No formal post today. Too much keyboard time yesterday and one leg is swole up like a snakebit pup. Today my feet are up high. Here's some gossip.
Fire north of Browning in hay meadows, that probably means along Willow Creek drainage. Last I heard there were hundreds of acres involved, but they were almost halfway contained. Lots of fuel this year. Could involve Bob Scriver's Flatiron Ranch, which used to belong to Corky Evans and before that Oscar Doane. Now it's a Nature Conservancy/tribal consortium. Might not be there.
In Valier, post office sign says bears sighted near Valier. They follow watercourses, including along Lake Francis and irrigation ditches. Folks in town advised to keep pets indoors and make sure there are no attractions outside. They're likely to be young bears with no manners.
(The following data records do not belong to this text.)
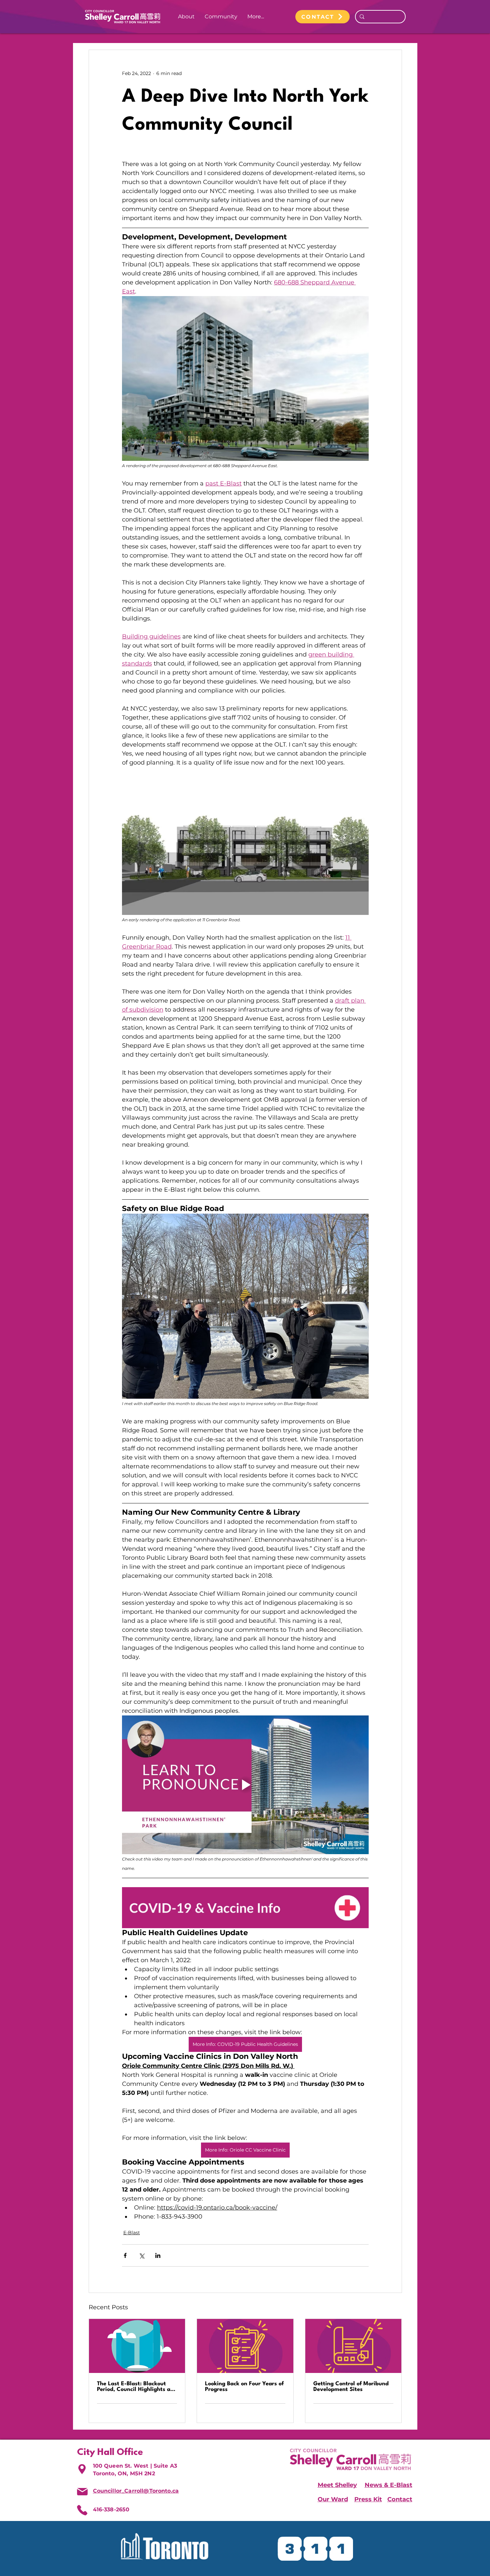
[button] (186, 16)
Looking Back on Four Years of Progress (244, 2386)
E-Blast (131, 2233)
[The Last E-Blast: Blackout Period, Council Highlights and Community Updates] (137, 2346)
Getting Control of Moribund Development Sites (351, 2386)
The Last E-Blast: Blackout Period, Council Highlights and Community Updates (137, 2386)
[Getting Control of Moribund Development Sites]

I've watched a PBS movie about Williston and the influx of men, hoping for work on the Bakken oil patch. A minister is trying to help, but. . .
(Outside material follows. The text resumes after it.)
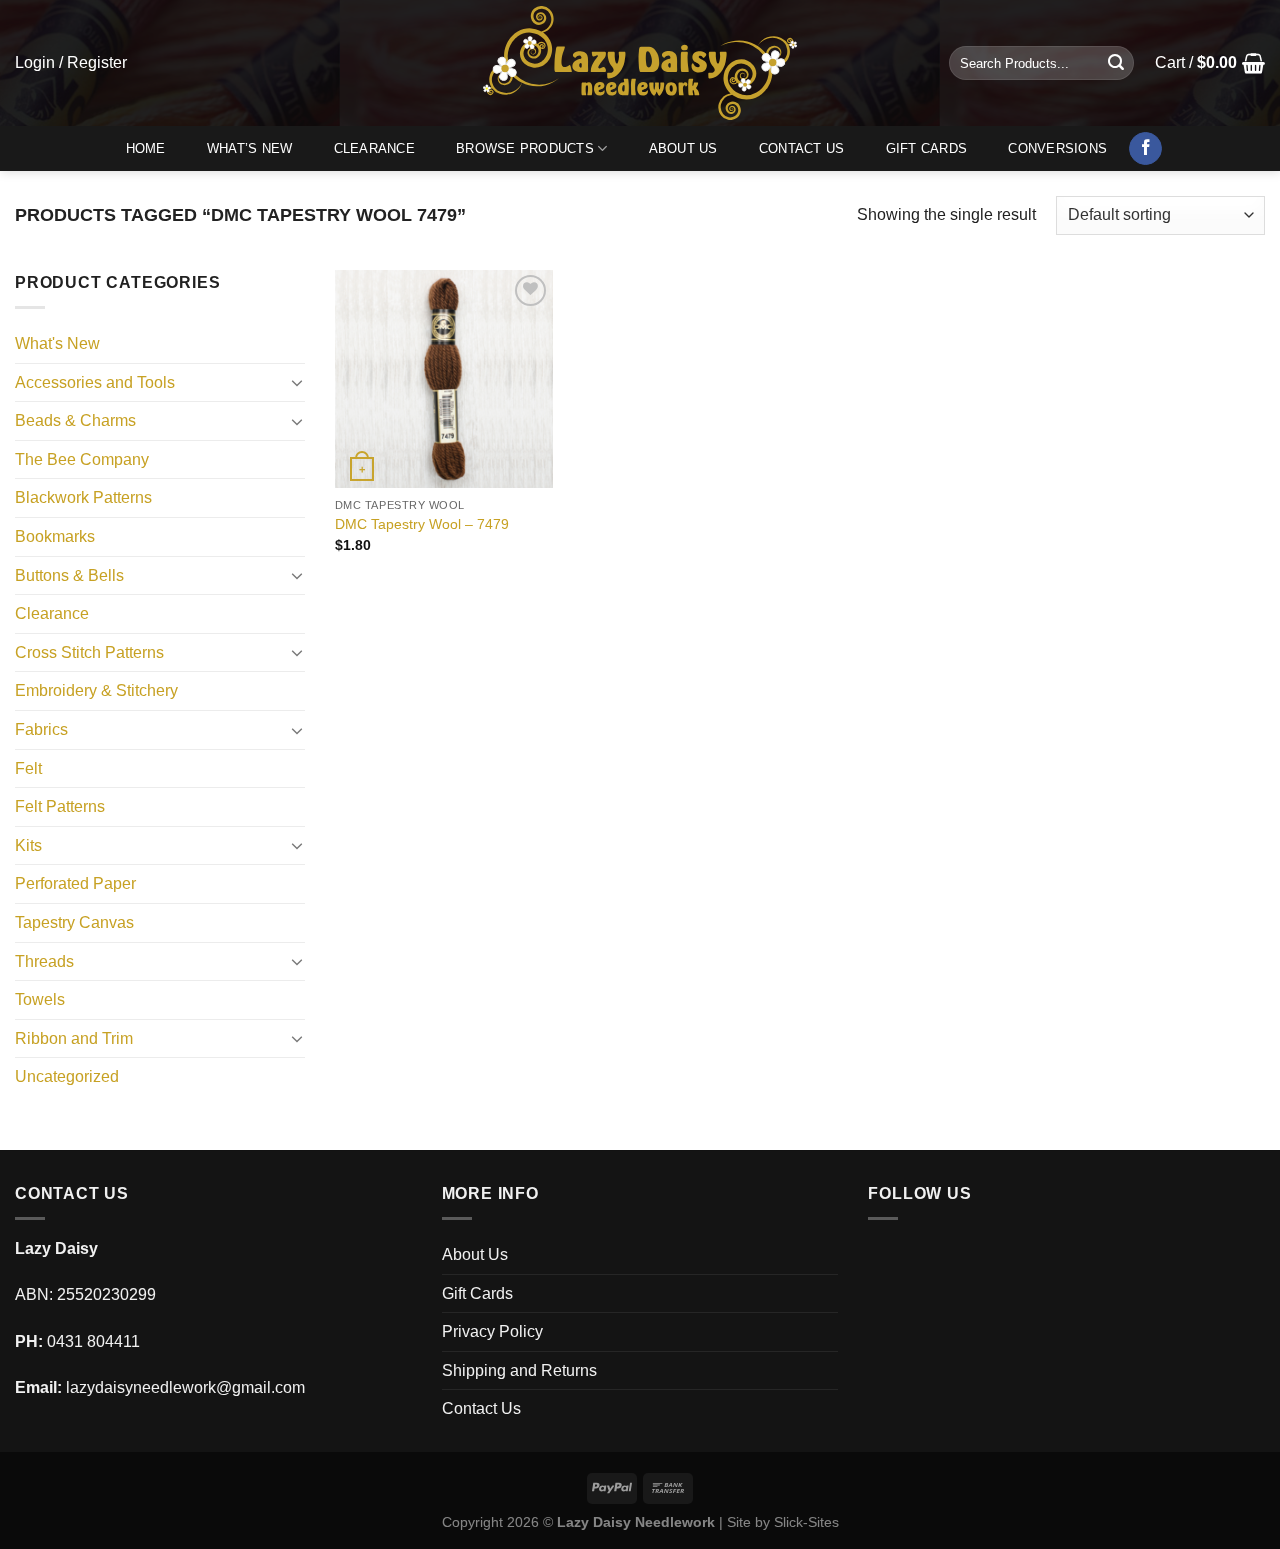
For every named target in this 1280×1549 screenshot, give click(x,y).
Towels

http://catapultfilmfund.org/project/the-overnighters/
http://video.pbs.org/video/2365519171/
There's a sharp swerve at the end. And then the credit roll gives you faces and origins -- these men come from the whole planet. We were anxious to have them here in town, thought we'd make lots of money renting out our back yard. Then thought about it again and changed our minds. The boom is calming now anyway.
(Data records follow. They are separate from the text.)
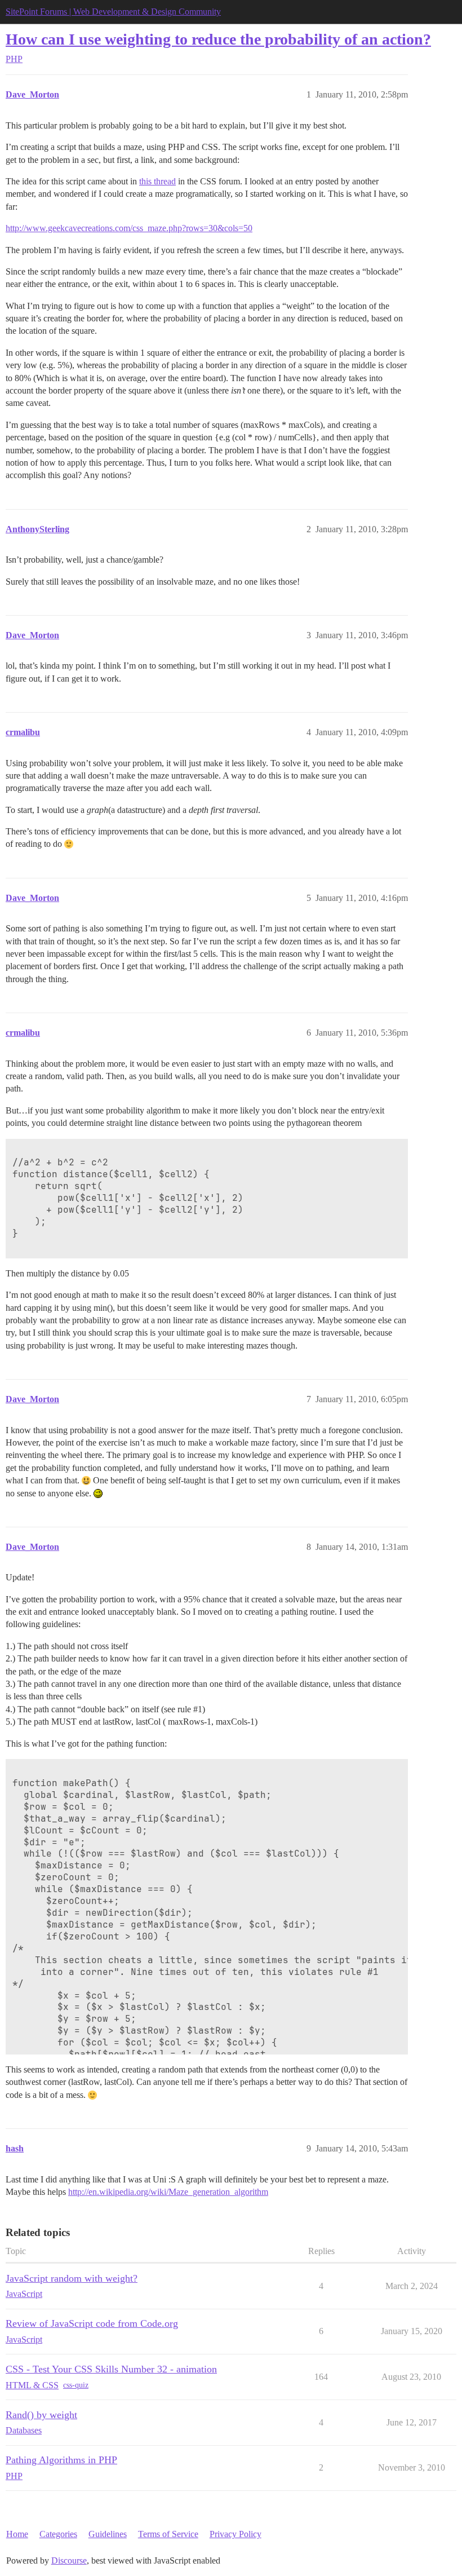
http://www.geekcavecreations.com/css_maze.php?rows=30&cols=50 (129, 228)
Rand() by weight (41, 2414)
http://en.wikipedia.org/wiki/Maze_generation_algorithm (168, 2192)
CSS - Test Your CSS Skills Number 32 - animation (111, 2369)
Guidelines (107, 2534)
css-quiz (75, 2385)
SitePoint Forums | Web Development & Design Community (113, 11)
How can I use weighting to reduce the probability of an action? (218, 39)
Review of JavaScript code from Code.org (92, 2323)
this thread (157, 181)
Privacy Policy (235, 2534)
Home (17, 2534)
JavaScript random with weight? (71, 2278)
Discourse (69, 2560)
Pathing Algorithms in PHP (61, 2459)
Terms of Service (168, 2534)
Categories (58, 2534)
Among other books, I'm reading "All Our Stories Are Here." It's an anthology of literary criticism edited by Brady Harrison. Professors must publish to get tenure. Many have figured out they can do that by getting their friends to each write a chapter. Harrison's friends are mostly on the U of Montana faculty in Missoula. Not that that is a bad thing, but it means that friendship circles among writers are the key to publishing. They always have been. But they badly distort the full spectrum of who's writing about what.
I'm going to put this on the air twenty minutes early and go to bed. It's just dusk.